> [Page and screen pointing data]

[START]

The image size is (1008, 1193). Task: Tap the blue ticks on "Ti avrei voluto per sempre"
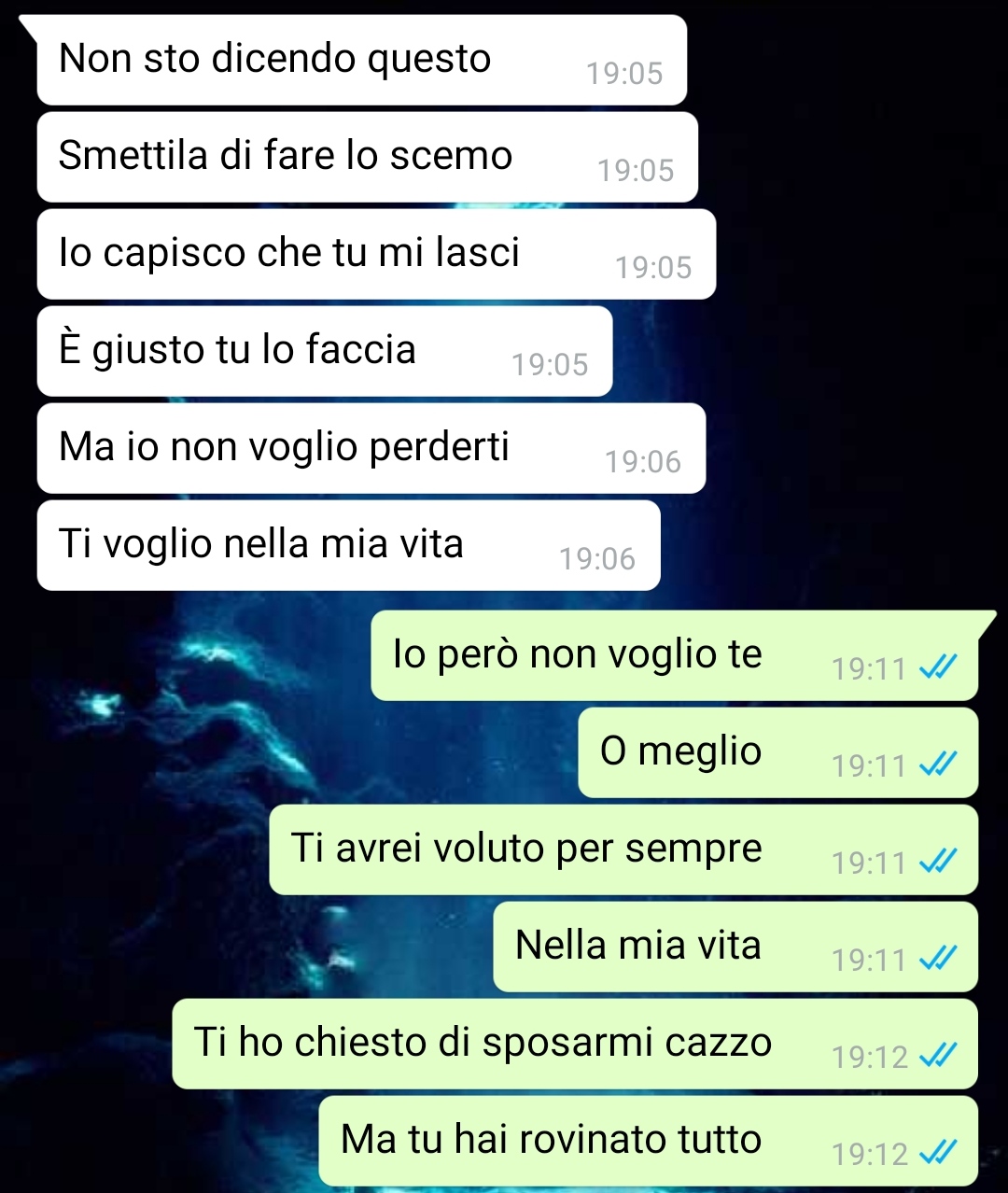(x=938, y=861)
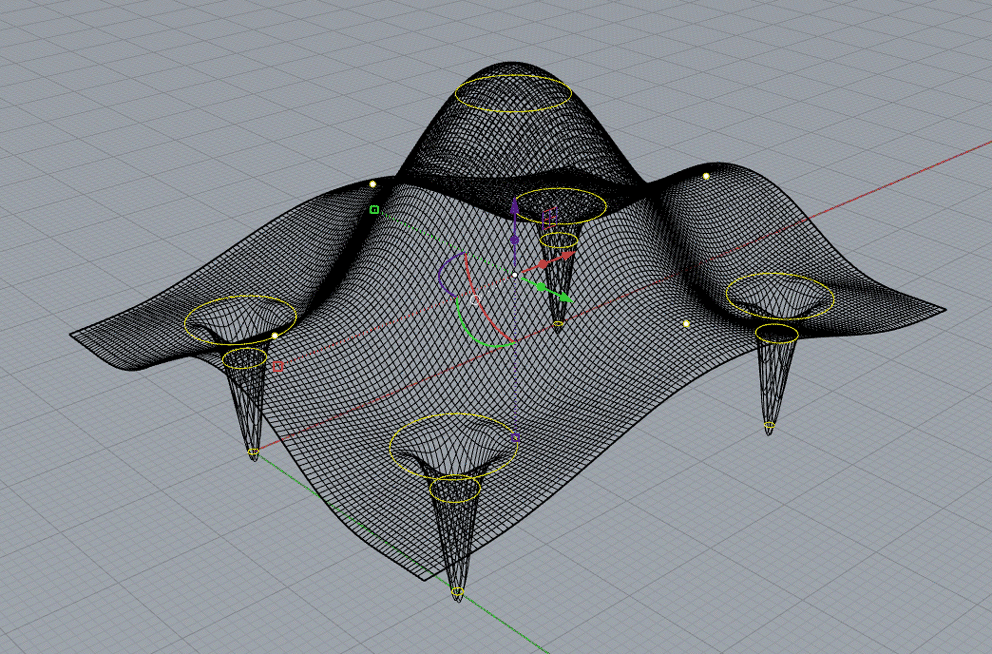
Task: Click the red square gumball scale handle
Action: tap(279, 367)
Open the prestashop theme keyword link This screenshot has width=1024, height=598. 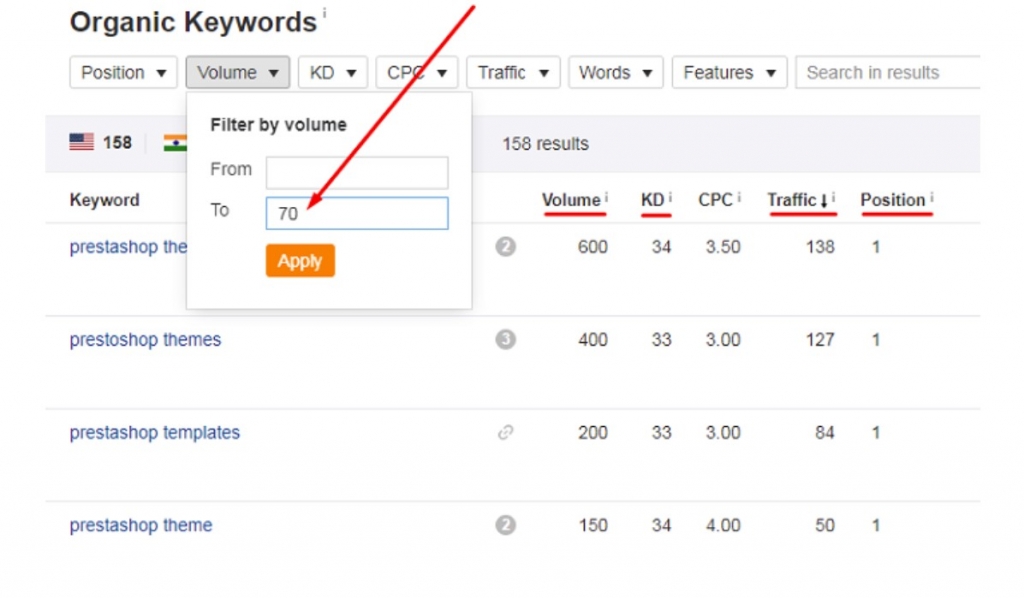point(140,525)
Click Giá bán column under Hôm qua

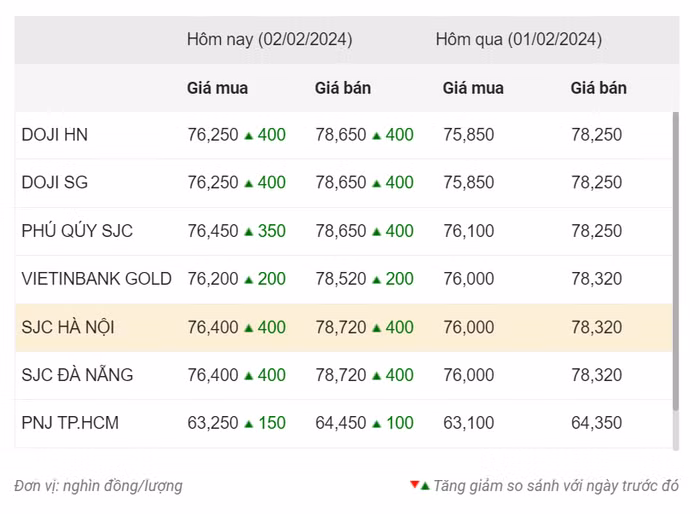click(598, 88)
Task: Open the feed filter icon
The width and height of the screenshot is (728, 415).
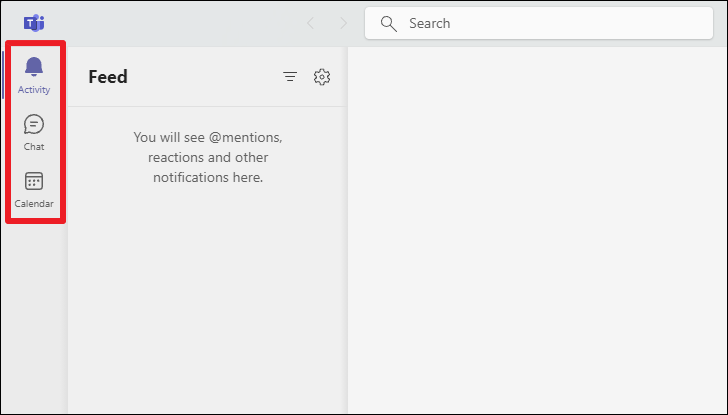Action: 290,77
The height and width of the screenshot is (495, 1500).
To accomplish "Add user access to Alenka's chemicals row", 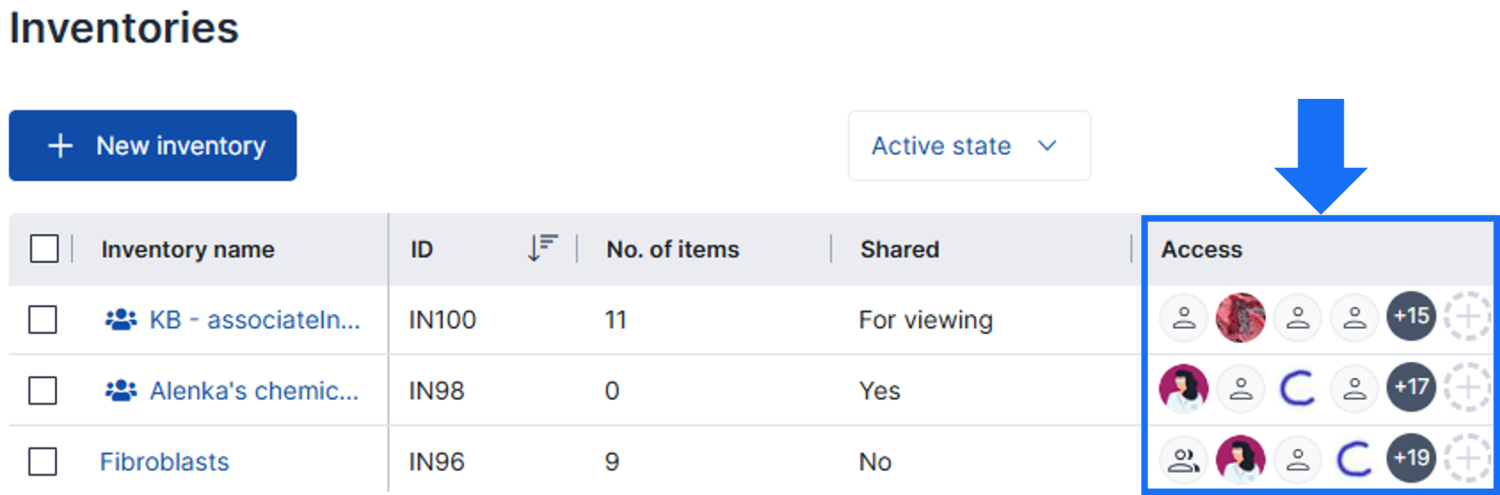I will (1466, 388).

[END]

> [Written instruction]
Collect each line of the data above that contains the string "Task".

> [Written response]
The image size is (1008, 1193). Task: Tap the blue ticks on "Ti avrei voluto per sempre"
Task: Click the red square gumball scale handle
Task: Open the feed filter icon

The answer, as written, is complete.